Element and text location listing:
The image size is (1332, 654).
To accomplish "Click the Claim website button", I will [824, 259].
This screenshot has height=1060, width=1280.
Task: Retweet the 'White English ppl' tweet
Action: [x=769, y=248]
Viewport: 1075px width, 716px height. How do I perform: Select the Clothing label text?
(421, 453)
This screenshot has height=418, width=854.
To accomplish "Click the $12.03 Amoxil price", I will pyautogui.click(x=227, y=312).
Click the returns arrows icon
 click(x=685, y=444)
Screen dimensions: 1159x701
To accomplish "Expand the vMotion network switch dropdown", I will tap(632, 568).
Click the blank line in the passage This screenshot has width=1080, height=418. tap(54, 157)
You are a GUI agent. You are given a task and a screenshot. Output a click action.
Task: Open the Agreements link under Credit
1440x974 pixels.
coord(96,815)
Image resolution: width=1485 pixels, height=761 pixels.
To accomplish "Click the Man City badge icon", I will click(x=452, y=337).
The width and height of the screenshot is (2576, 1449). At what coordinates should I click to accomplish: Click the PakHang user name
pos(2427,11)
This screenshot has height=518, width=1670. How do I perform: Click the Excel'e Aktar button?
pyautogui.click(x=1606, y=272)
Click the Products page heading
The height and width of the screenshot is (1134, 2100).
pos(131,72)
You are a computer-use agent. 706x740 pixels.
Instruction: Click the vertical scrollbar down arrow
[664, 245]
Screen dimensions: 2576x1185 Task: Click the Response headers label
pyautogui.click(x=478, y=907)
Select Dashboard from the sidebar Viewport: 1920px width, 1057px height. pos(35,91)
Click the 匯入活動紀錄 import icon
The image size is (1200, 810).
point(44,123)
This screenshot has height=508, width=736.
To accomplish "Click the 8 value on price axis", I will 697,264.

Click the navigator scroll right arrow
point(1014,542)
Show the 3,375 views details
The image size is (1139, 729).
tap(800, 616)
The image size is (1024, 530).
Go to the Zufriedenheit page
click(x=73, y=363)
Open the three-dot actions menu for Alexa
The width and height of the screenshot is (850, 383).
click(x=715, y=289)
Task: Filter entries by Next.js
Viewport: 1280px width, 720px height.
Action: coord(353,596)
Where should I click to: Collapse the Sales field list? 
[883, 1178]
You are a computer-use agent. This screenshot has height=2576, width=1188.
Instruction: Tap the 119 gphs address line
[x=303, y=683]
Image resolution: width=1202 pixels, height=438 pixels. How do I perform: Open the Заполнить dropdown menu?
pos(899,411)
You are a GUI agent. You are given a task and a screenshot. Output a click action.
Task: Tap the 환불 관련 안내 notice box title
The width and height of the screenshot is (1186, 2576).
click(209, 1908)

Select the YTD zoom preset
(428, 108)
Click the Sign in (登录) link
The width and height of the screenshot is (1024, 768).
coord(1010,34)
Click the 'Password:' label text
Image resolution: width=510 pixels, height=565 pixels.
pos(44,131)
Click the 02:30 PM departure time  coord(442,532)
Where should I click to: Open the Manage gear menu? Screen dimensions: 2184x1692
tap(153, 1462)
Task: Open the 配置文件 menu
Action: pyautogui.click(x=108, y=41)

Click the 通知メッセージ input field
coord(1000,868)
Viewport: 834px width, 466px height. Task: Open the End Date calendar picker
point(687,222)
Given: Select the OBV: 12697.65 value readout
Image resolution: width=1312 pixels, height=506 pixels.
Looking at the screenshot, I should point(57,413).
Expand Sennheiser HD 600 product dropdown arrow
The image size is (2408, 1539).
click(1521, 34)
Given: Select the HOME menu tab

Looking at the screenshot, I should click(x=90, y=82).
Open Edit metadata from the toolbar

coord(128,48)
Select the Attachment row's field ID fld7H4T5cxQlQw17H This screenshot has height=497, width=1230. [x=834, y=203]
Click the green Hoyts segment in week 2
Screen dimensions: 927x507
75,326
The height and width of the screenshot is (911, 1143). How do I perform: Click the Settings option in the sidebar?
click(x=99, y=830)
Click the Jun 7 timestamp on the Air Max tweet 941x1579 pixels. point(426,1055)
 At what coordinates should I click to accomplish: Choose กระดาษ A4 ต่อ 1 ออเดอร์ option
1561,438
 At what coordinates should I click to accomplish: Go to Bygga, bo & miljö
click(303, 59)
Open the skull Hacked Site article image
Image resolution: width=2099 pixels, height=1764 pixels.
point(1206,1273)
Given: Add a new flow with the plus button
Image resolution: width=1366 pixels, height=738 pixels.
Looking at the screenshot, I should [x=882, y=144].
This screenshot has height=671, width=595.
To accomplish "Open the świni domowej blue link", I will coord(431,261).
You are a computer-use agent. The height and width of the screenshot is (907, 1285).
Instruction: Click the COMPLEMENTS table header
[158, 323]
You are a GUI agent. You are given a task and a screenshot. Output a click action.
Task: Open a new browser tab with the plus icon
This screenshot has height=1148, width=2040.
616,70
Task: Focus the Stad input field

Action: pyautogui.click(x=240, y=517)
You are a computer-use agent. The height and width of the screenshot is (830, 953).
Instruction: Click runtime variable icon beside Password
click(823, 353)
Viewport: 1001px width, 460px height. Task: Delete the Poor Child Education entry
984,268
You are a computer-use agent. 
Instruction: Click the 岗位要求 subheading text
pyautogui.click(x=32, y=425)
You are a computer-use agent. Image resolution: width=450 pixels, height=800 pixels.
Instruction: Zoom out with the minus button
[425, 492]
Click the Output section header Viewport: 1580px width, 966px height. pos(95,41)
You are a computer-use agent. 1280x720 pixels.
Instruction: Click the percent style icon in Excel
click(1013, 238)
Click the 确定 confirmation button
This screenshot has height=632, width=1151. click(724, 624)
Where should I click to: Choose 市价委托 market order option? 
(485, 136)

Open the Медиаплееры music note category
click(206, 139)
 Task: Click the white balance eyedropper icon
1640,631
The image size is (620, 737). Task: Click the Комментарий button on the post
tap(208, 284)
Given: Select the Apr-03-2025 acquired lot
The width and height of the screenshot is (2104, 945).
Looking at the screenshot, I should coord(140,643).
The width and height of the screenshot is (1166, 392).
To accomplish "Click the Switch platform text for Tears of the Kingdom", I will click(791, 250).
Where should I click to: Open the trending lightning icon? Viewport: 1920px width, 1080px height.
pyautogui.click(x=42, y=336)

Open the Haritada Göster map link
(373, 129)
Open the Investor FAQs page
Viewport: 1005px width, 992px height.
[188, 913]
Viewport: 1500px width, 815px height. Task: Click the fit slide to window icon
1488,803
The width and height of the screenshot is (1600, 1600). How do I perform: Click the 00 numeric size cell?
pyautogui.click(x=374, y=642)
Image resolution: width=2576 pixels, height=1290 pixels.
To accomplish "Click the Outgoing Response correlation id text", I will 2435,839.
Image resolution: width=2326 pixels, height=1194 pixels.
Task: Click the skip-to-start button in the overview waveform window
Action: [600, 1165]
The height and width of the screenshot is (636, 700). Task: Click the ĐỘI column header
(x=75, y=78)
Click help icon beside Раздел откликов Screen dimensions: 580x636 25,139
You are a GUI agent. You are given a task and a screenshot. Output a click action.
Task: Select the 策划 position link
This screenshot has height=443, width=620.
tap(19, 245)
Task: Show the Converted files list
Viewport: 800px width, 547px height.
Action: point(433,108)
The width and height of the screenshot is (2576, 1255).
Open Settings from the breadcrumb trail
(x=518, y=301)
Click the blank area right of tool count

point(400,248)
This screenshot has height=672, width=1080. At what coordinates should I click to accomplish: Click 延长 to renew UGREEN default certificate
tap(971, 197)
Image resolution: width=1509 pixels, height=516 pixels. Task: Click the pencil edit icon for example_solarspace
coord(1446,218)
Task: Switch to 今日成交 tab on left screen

What is required: Render every line of the listing above as a Markdown table with the columns "Row" and "Line," numbering the rows in order and omitting blank lines.

Output:
| Row | Line |
|---|---|
| 1 | The image size is (1332, 654). |
| 2 | To accomplish "Click the Claim website button", I will [824, 259]. |
| 3 | This screenshot has height=1060, width=1280. |
| 4 | Task: Retweet the 'White English ppl' tweet |
| 5 | Action: [x=769, y=248] |
| 6 | Viewport: 1075px width, 716px height. How do I perform: Select the Clothing label text? |
| 7 | (421, 453) |
| 8 | This screenshot has height=418, width=854. |
| 9 | To accomplish "Click the $12.03 Amoxil price", I will pyautogui.click(x=227, y=312). |
| 10 | Click the returns arrows icon |
| 11 |  click(x=685, y=444) |
| 12 | Screen dimensions: 1159x701 |
| 13 | To accomplish "Expand the vMotion network switch dropdown", I will tap(632, 568). |
| 14 | Click the blank line in the passage This screenshot has width=1080, height=418. tap(54, 157) |
| 15 | You are a GUI agent. You are given a task and a screenshot. Output a click action. |
| 16 | Task: Open the Agreements link under Credit |
| 17 | 1440x974 pixels. |
| 18 | coord(96,815) |
| 19 | Image resolution: width=1485 pixels, height=761 pixels. |
| 20 | To accomplish "Click the Man City badge icon", I will click(x=452, y=337). |
| 21 | The width and height of the screenshot is (2576, 1449). At what coordinates should I click to accomplish: Click the PakHang user name |
| 22 | pos(2427,11) |
| 23 | This screenshot has height=518, width=1670. How do I perform: Click the Excel'e Aktar button? |
| 24 | pyautogui.click(x=1606, y=272) |
| 25 | Click the Products page heading |
| 26 | The height and width of the screenshot is (1134, 2100). |
| 27 | pos(131,72) |
| 28 | You are a computer-use agent. 706x740 pixels. |
| 29 | Instruction: Click the vertical scrollbar down arrow |
| 30 | [664, 245] |
| 31 | Screen dimensions: 2576x1185 Task: Click the Response headers label |
| 32 | pyautogui.click(x=478, y=907) |
| 33 | Select Dashboard from the sidebar Viewport: 1920px width, 1057px height. pos(35,91) |
| 34 | Click the 匯入活動紀錄 import icon |
| 35 | The image size is (1200, 810). |
| 36 | point(44,123) |
| 37 | This screenshot has height=508, width=736. |
| 38 | To accomplish "Click the 8 value on price axis", I will 697,264. |
| 39 | Click the navigator scroll right arrow |
| 40 | point(1014,542) |
| 41 | Show the 3,375 views details |
| 42 | The image size is (1139, 729). |
| 43 | tap(800, 616) |
| 44 | The image size is (1024, 530). |
| 45 | Go to the Zufriedenheit page |
| 46 | click(x=73, y=363) |
| 47 | Open the three-dot actions menu for Alexa |
| 48 | The width and height of the screenshot is (850, 383). |
| 49 | click(x=715, y=289) |
| 50 | Task: Filter entries by Next.js |
| 51 | Viewport: 1280px width, 720px height. |
| 52 | Action: coord(353,596) |
| 53 | Where should I click to: Collapse the Sales field list?  |
| 54 | [883, 1178] |
| 55 | You are a computer-use agent. This screenshot has height=2576, width=1188. |
| 56 | Instruction: Tap the 119 gphs address line |
| 57 | [x=303, y=683] |
| 58 | Image resolution: width=1202 pixels, height=438 pixels. How do I perform: Open the Заполнить dropdown menu? |
| 59 | pos(899,411) |
| 60 | You are a GUI agent. You are given a task and a screenshot. Output a click action. |
| 61 | Task: Tap the 환불 관련 안내 notice box title |
| 62 | The width and height of the screenshot is (1186, 2576). |
| 63 | click(209, 1908) |
| 64 | Select the YTD zoom preset |
| 65 | (428, 108) |
| 66 | Click the Sign in (登录) link |
| 67 | The width and height of the screenshot is (1024, 768). |
| 68 | coord(1010,34) |
| 69 | Click the 'Password:' label text |
| 70 | Image resolution: width=510 pixels, height=565 pixels. |
| 71 | pos(44,131) |
| 72 | Click the 02:30 PM departure time  coord(442,532) |
| 73 | Where should I click to: Open the Manage gear menu? Screen dimensions: 2184x1692 |
| 74 | tap(153, 1462) |
| 75 | Task: Open the 配置文件 menu |
| 76 | Action: pyautogui.click(x=108, y=41) |
| 77 | Click the 通知メッセージ input field |
| 78 | coord(1000,868) |
| 79 | Viewport: 834px width, 466px height. Task: Open the End Date calendar picker |
| 80 | point(687,222) |
| 81 | Given: Select the OBV: 12697.65 value readout |
| 82 | Image resolution: width=1312 pixels, height=506 pixels. |
| 83 | Looking at the screenshot, I should point(57,413). |
| 84 | Expand Sennheiser HD 600 product dropdown arrow |
| 85 | The image size is (2408, 1539). |
| 86 | click(1521, 34) |
| 87 | Given: Select the HOME menu tab |
| 88 | Looking at the screenshot, I should click(x=90, y=82). |
| 89 | Open Edit metadata from the toolbar |
| 90 | coord(128,48) |
| 91 | Select the Attachment row's field ID fld7H4T5cxQlQw17H This screenshot has height=497, width=1230. [x=834, y=203] |
| 92 | Click the green Hoyts segment in week 2 |
| 93 | Screen dimensions: 927x507 |
| 94 | 75,326 |
| 95 | The height and width of the screenshot is (911, 1143). How do I perform: Click the Settings option in the sidebar? |
| 96 | click(x=99, y=830) |
| 97 | Click the Jun 7 timestamp on the Air Max tweet 941x1579 pixels. point(426,1055) |
| 98 |  At what coordinates should I click to accomplish: Choose กระดาษ A4 ต่อ 1 ออเดอร์ option |
| 99 | 1561,438 |
| 100 |  At what coordinates should I click to accomplish: Go to Bygga, bo & miljö |
| 101 | click(303, 59) |
| 102 | Open the skull Hacked Site article image |
| 103 | Image resolution: width=2099 pixels, height=1764 pixels. |
| 104 | point(1206,1273) |
| 105 | Given: Add a new flow with the plus button |
| 106 | Image resolution: width=1366 pixels, height=738 pixels. |
| 107 | Looking at the screenshot, I should [x=882, y=144]. |
| 108 | This screenshot has height=671, width=595. |
| 109 | To accomplish "Open the świni domowej blue link", I will coord(431,261). |
| 110 | You are a computer-use agent. The height and width of the screenshot is (907, 1285). |
| 111 | Instruction: Click the COMPLEMENTS table header |
| 112 | [158, 323] |
| 113 | You are a GUI agent. You are given a task and a screenshot. Output a click action. |
| 114 | Task: Open a new browser tab with the plus icon |
| 115 | This screenshot has height=1148, width=2040. |
| 116 | 616,70 |
| 117 | Task: Focus the Stad input field |
| 118 | Action: pyautogui.click(x=240, y=517) |
| 119 | You are a computer-use agent. The height and width of the screenshot is (830, 953). |
| 120 | Instruction: Click runtime variable icon beside Password |
| 121 | click(823, 353) |
| 122 | Viewport: 1001px width, 460px height. Task: Delete the Poor Child Education entry |
| 123 | 984,268 |
| 124 | You are a computer-use agent.  |
| 125 | Instruction: Click the 岗位要求 subheading text |
| 126 | pyautogui.click(x=32, y=425) |
| 127 | You are a computer-use agent. Image resolution: width=450 pixels, height=800 pixels. |
| 128 | Instruction: Zoom out with the minus button |
| 129 | [425, 492] |
| 130 | Click the Output section header Viewport: 1580px width, 966px height. pos(95,41) |
| 131 | You are a computer-use agent. 1280x720 pixels. |
| 132 | Instruction: Click the percent style icon in Excel |
| 133 | click(1013, 238) |
| 134 | Click the 确定 confirmation button |
| 135 | This screenshot has height=632, width=1151. click(724, 624) |
| 136 | Where should I click to: Choose 市价委托 market order option?  |
| 137 | (485, 136) |
| 138 | Open the Медиаплееры music note category |
| 139 | click(206, 139) |
| 140 |  Task: Click the white balance eyedropper icon |
| 141 | 1640,631 |
| 142 | The image size is (620, 737). Task: Click the Комментарий button on the post |
| 143 | tap(208, 284) |
| 144 | Given: Select the Apr-03-2025 acquired lot |
| 145 | The width and height of the screenshot is (2104, 945). |
| 146 | Looking at the screenshot, I should coord(140,643). |
| 147 | The width and height of the screenshot is (1166, 392). |
| 148 | To accomplish "Click the Switch platform text for Tears of the Kingdom", I will click(791, 250). |
| 149 | Where should I click to: Open the trending lightning icon? Viewport: 1920px width, 1080px height. |
| 150 | pyautogui.click(x=42, y=336) |
| 151 | Open the Haritada Göster map link |
| 152 | (373, 129) |
| 153 | Open the Investor FAQs page |
| 154 | Viewport: 1005px width, 992px height. |
| 155 | [188, 913] |
| 156 | Viewport: 1500px width, 815px height. Task: Click the fit slide to window icon |
| 157 | 1488,803 |
| 158 | The width and height of the screenshot is (1600, 1600). How do I perform: Click the 00 numeric size cell? |
| 159 | pyautogui.click(x=374, y=642) |
| 160 | Image resolution: width=2576 pixels, height=1290 pixels. |
| 161 | To accomplish "Click the Outgoing Response correlation id text", I will 2435,839. |
| 162 | Image resolution: width=2326 pixels, height=1194 pixels. |
| 163 | Task: Click the skip-to-start button in the overview waveform window |
| 164 | Action: [600, 1165] |
| 165 | The height and width of the screenshot is (636, 700). Task: Click the ĐỘI column header |
| 166 | (x=75, y=78) |
| 167 | Click help icon beside Раздел откликов Screen dimensions: 580x636 25,139 |
| 168 | You are a GUI agent. You are given a task and a screenshot. Output a click action. |
| 169 | Task: Select the 策划 position link |
| 170 | This screenshot has height=443, width=620. |
| 171 | tap(19, 245) |
| 172 | Task: Show the Converted files list |
| 173 | Viewport: 800px width, 547px height. |
| 174 | Action: point(433,108) |
| 175 | The width and height of the screenshot is (2576, 1255). |
| 176 | Open Settings from the breadcrumb trail |
| 177 | (x=518, y=301) |
| 178 | Click the blank area right of tool count |
| 179 | point(400,248) |
| 180 | This screenshot has height=672, width=1080. At what coordinates should I click to accomplish: Click 延长 to renew UGREEN default certificate |
| 181 | tap(971, 197) |
| 182 | Image resolution: width=1509 pixels, height=516 pixels. Task: Click the pencil edit icon for example_solarspace |
| 183 | coord(1446,218) |
| 184 | Task: Switch to 今日成交 tab on left screen |